DIRECTIONS
Reproduce the material below verbatim from its beginning through the line containing "The height and", inclusive, omitting the pictures.

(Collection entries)
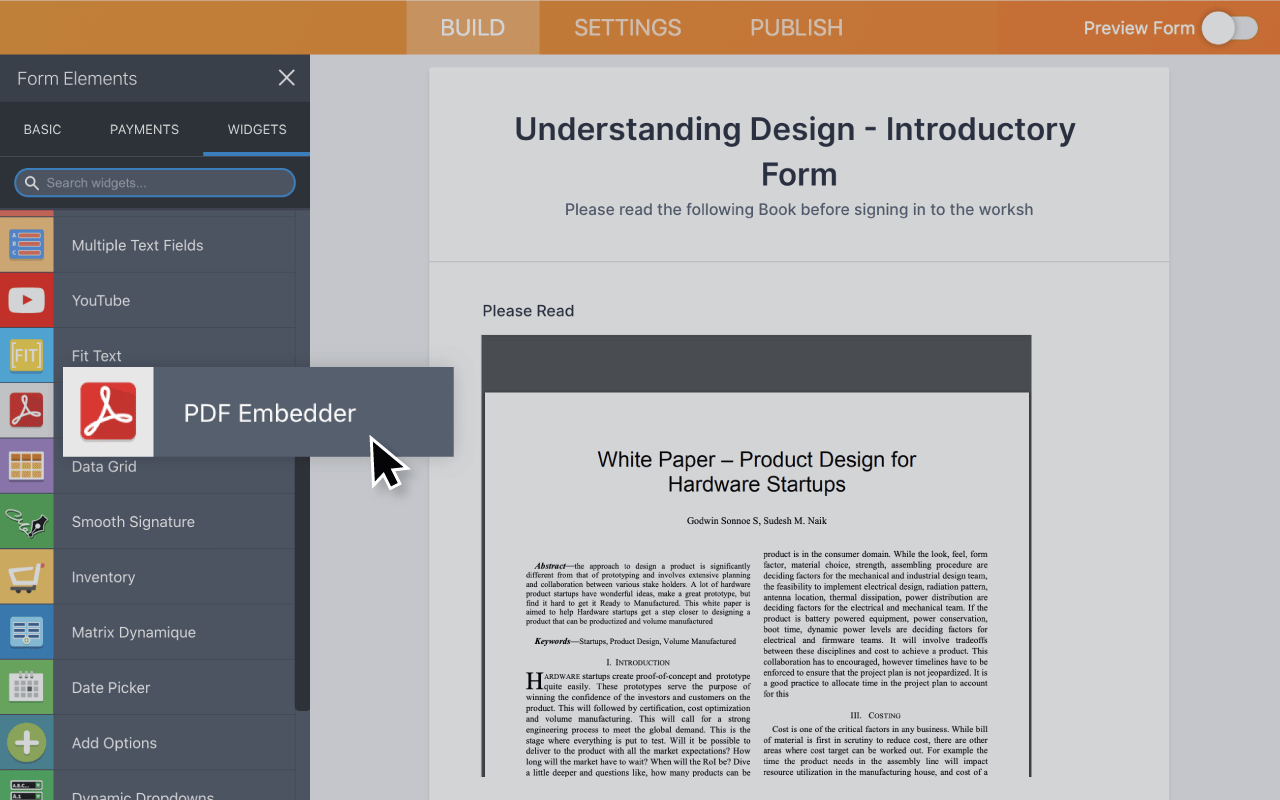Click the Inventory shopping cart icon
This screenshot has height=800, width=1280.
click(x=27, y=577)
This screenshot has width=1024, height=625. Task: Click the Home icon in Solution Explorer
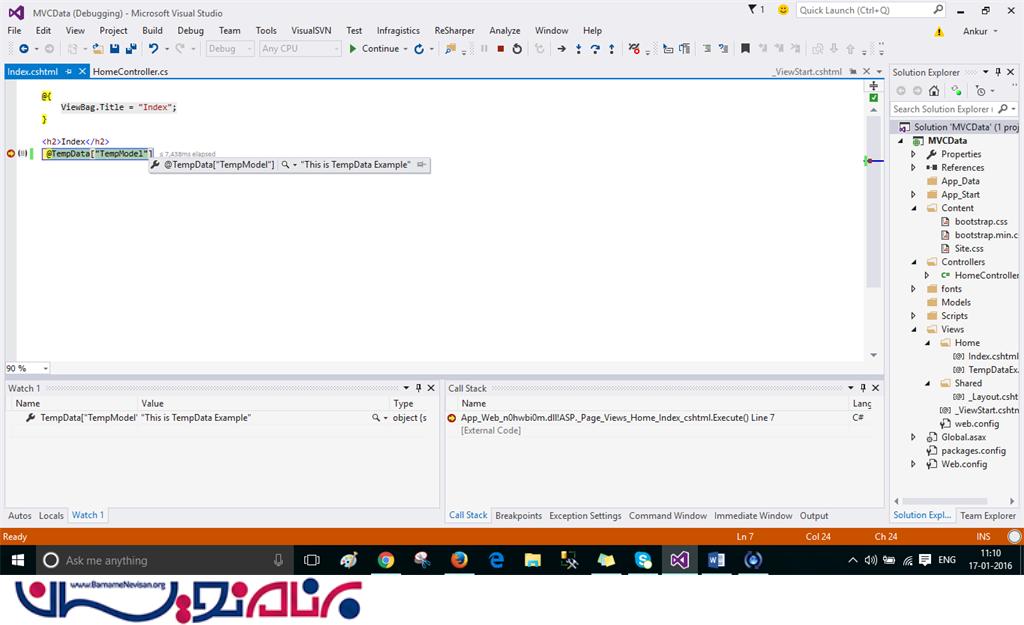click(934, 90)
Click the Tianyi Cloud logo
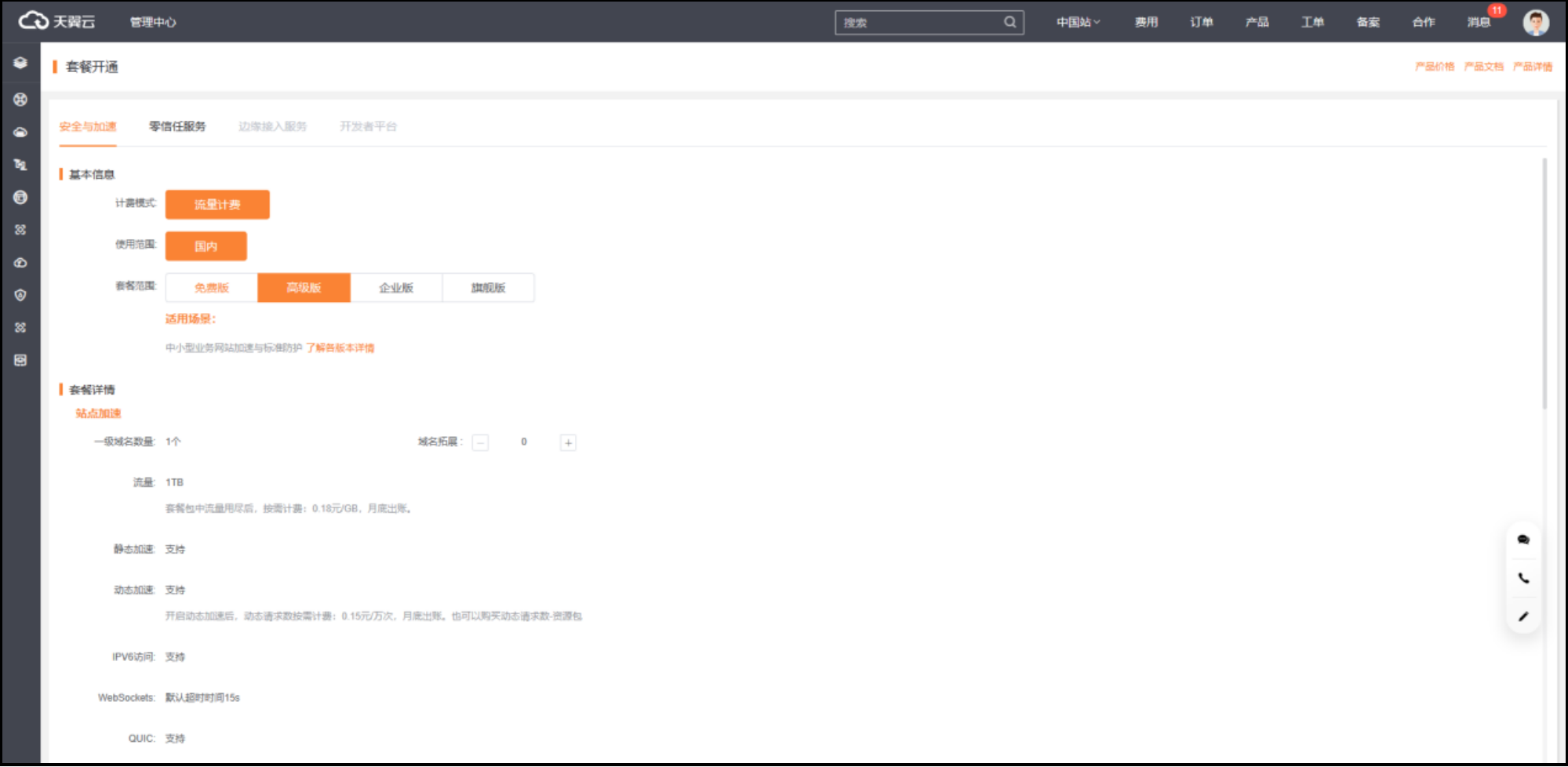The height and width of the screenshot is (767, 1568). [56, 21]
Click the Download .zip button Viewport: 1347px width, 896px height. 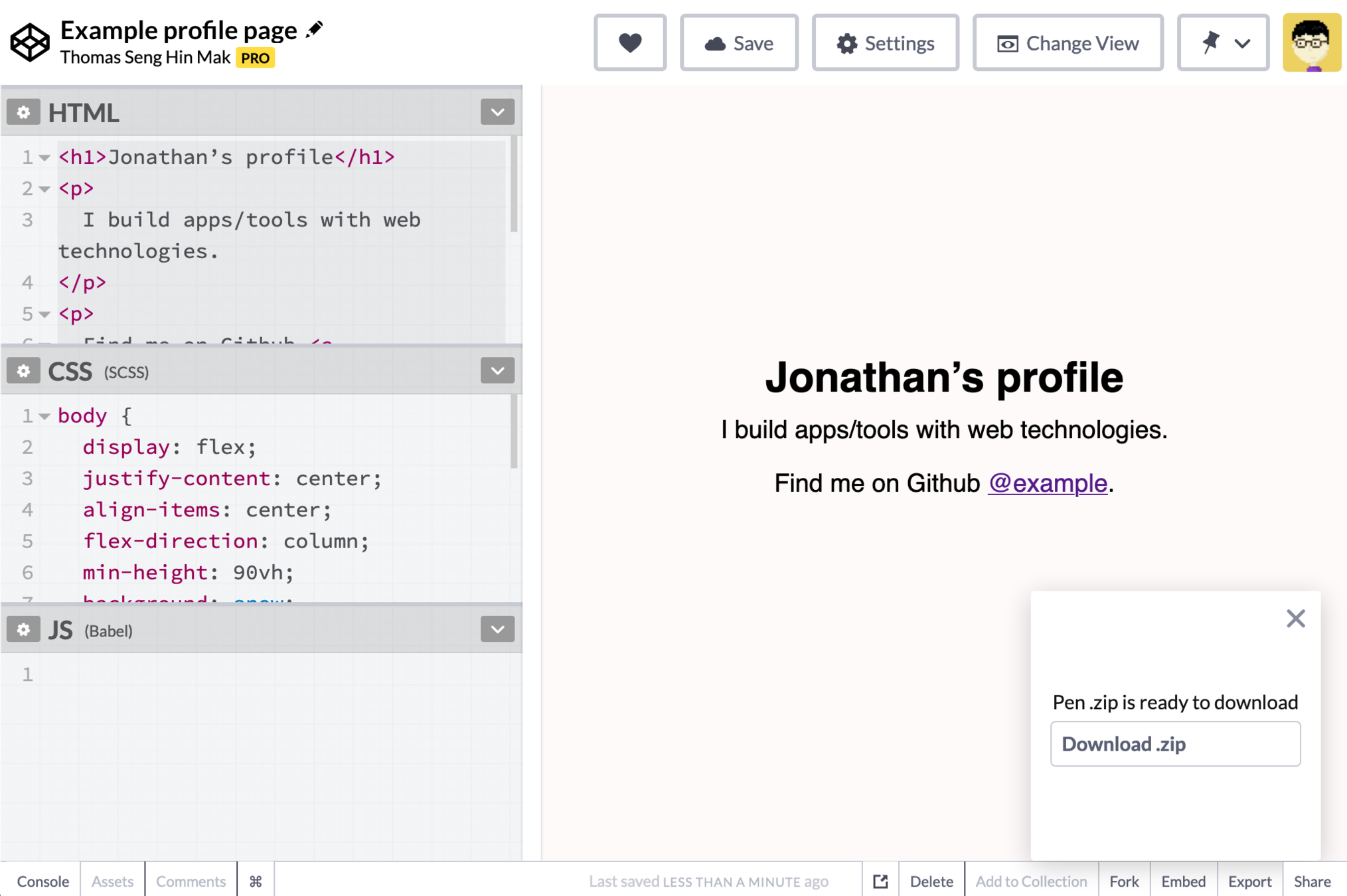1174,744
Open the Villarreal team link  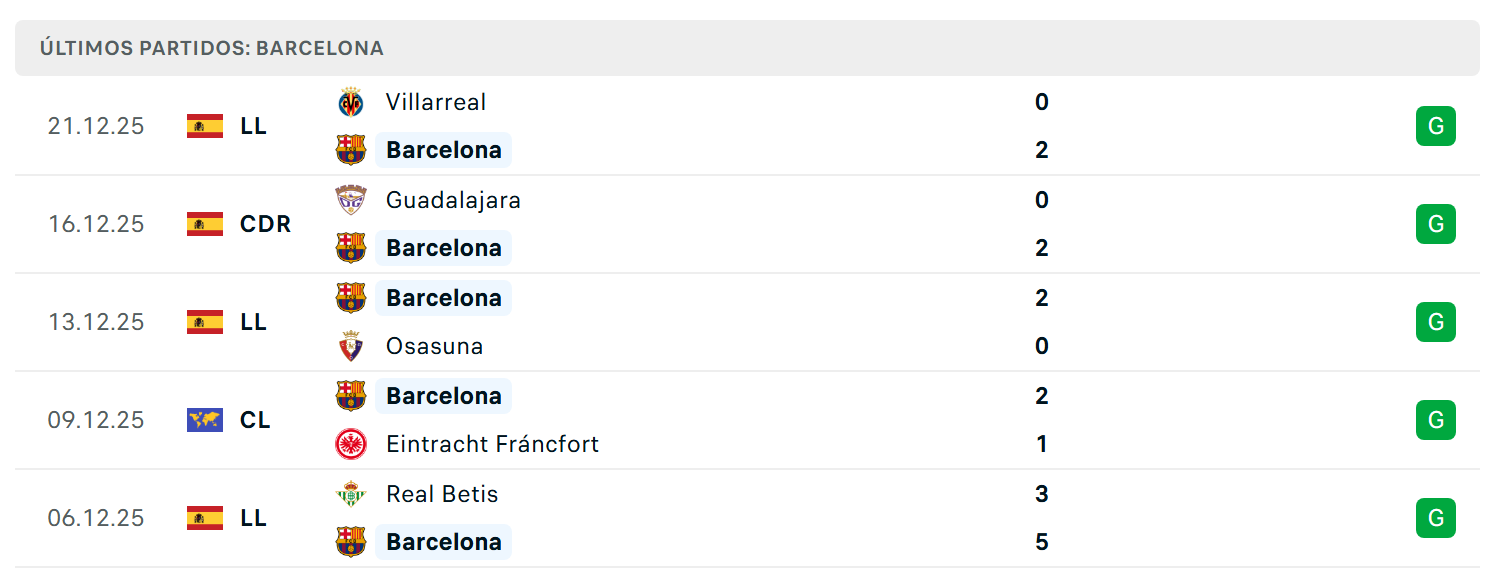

TASK RESPONSE
Click the Inventory shopping cart icon
This screenshot has height=800, width=1280.
click(x=27, y=577)
This screenshot has width=1024, height=625. Task: Click the Home icon in Solution Explorer
click(934, 90)
Click the Tianyi Cloud logo
The height and width of the screenshot is (767, 1568). [56, 21]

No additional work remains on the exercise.